“Faced with a younger, positive, appealing Republican candidate who avoids gaffes and runs not on amnesty and entitlement reform, but on a platform aimed at middle-class families and working-class whites, there is no telling how Hillary Clinton would look, how she would perform, what choices she would make. And if she slips and falls, who’s going to rescue her? David Brock?”
The 2014 election was a disaster for Hillary Clinton. Why? Let us count the ways.
She will have to run against an energetic and motivated Republican party. If the GOP had failed to capture the Senate, the loss would have been more than demoralizing. It would have led to serious discussion of a third party. Donors would have reconsidered whether their spending was worth the reputational cost. Candidate recruitment efforts would have stalled. Republican voters would have asked why they bother to show up. The Republican circular firing squad, always a problem, wouldn’t use conventional weapons. They’d use ICBMs.

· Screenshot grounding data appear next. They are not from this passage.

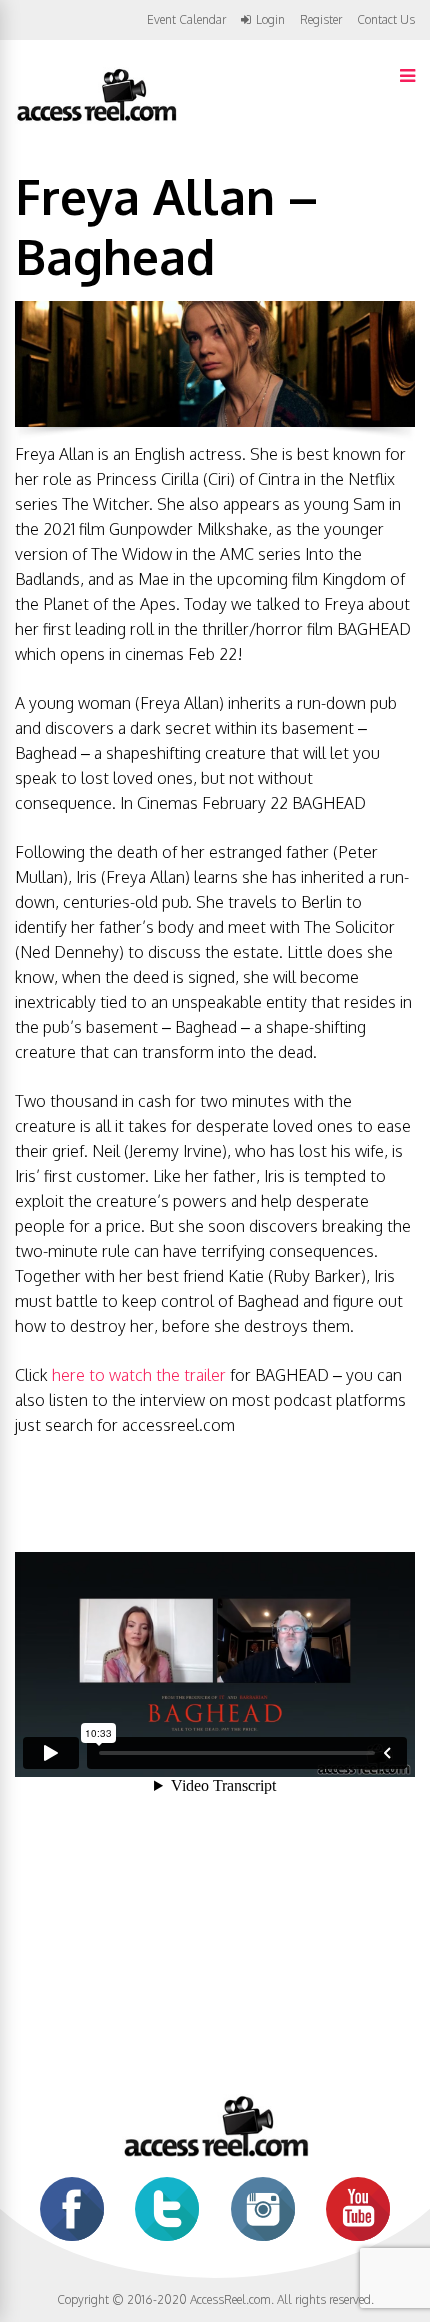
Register (321, 20)
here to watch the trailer (139, 1375)
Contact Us (386, 19)
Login (270, 20)
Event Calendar (186, 19)
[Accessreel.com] (96, 119)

Clinton would have loved to capitalize on this scenario. It would have enabled her to prolong strategic decisions such as how and when and to what degree she breaks from Obama. She would have claimed partial credit for saving the Senate. She would have promised to build on Democratic success. You would have been able to see her aura of inevitability for miles.
But she has been denied. Instead she must calculate how to salvage the wreckage of 2014. She must convince Democrats that their savior is a grandmother who lives in a mansion on Massachusetts Avenue. It is her party that is shell shocked, not the GOP. Trust me: You don’t want to be in that position.
The results also showed that the electorate looks forward rather than backward. Clinton’s 2016 argument will be based in part on recollection. Her message: If you liked the 1990s, the last period of broad-based growth and full employment, put my husband and me back in the White House.
But voters are not retrospective. They judge based on the conditions of the moment. In 2010, Democrats tarred Rob Portman as a former Bush official. In 2014, they tried something similar with congressional candidate Elise Stefanik. Both Portman and Stefanik won.